今回はAlteryxを使ってポイントデータをポリゴンに紐付ける方法をまとめます。

ポイントデータをポリゴンに紐付けると言われてもピンと来ない方も多いと思いますが、自社アプリなどで位置情報を取得している場合、これができると分析の幅が広がります。

簡単に言うと、緯度経度情報だけ持っていても、先日の投稿「Tableau * Alteryx でシェープファイルを可視化」でのアウトプットのように、Tableau上ではマップに個々の点としてプロットすることはできたとしても、全く同じ緯度経度でなければ異なる点として扱われます。 そのため、緯度経度を持つレコードに住所の情報などがなければ、特定の地区に何レコード存在するのか集計できません。

GPSによる行動ログデータなどの緯度経度が変化しやすいものは、ある程度の領域でグルーピングした上で移動なのか滞在なのかなどを判別していく必要が生じますので、今回のような処理が役立つものと考えられます。

実際にフローを見ていきましょう。

第一弾として藤沢市のバス停の位置情報を行政区画(町丁目)に紐付ける処理を実装してみます。 ※目的はあくまでもポイントデータとポリゴンデータのマッチングなので、サンプルアウトプットでは行動ログデータを用いていませんが、緯度経度のみのポイントデータをポリゴン(領域)に紐付ける処理であれば全く同じ流れで行うことができます。
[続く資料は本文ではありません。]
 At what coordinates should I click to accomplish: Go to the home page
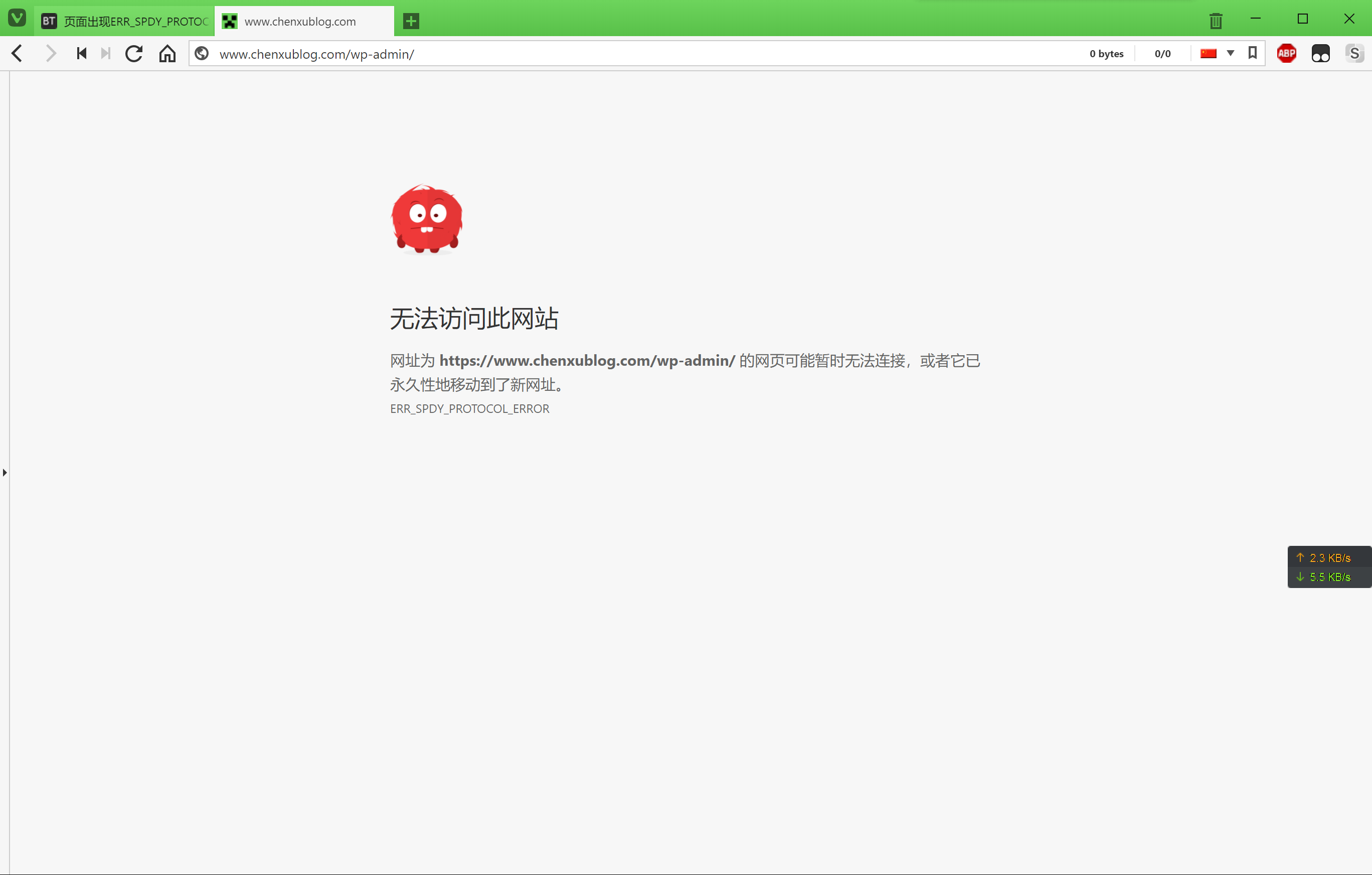167,53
バス停のデータは国土数値情報から、行政区画はeStatから国勢調査データを取得しています。

Alteryxでは[Spatial Match]ツールを使って、空間情報をマッチングさせます。 この場合は、まずは藤沢市の町丁目ポリゴンに含まれるバス停を抽出する必要があるため、ポリゴンをTargetとしています。

マッチング処理には複数のパターンがあります。英語ですがAlteryxのヘルプページに図で説明があるのでこれを見るとわかりやすいです。 今回は「contains」が該当します。

このケースでは、ポイントデータ(バス停)がどの領域(町丁目)に含まれているかを知りたいだけなので、Match側のデータのみ使います。

必要なデータを選択してTDEとして吐き出して、モジュールは完成です。

Tableauで可視化するとこんな感じです。

左側のマップについては、バス停のポイントを緯度経度に変換さえできれば、ほぼ同じアウトプットをTableauで実装できますが、実際には国勢調査データでの行政区画名や世帯数、人口数などが紐付いています。そのため、右側のアウトプットのように行政区画単位での集計も可能になっています。

次回は少し手を加えて、行政区画ポリゴンとバス停を同時にTableau上でマッピングする方法を共有したいと思います。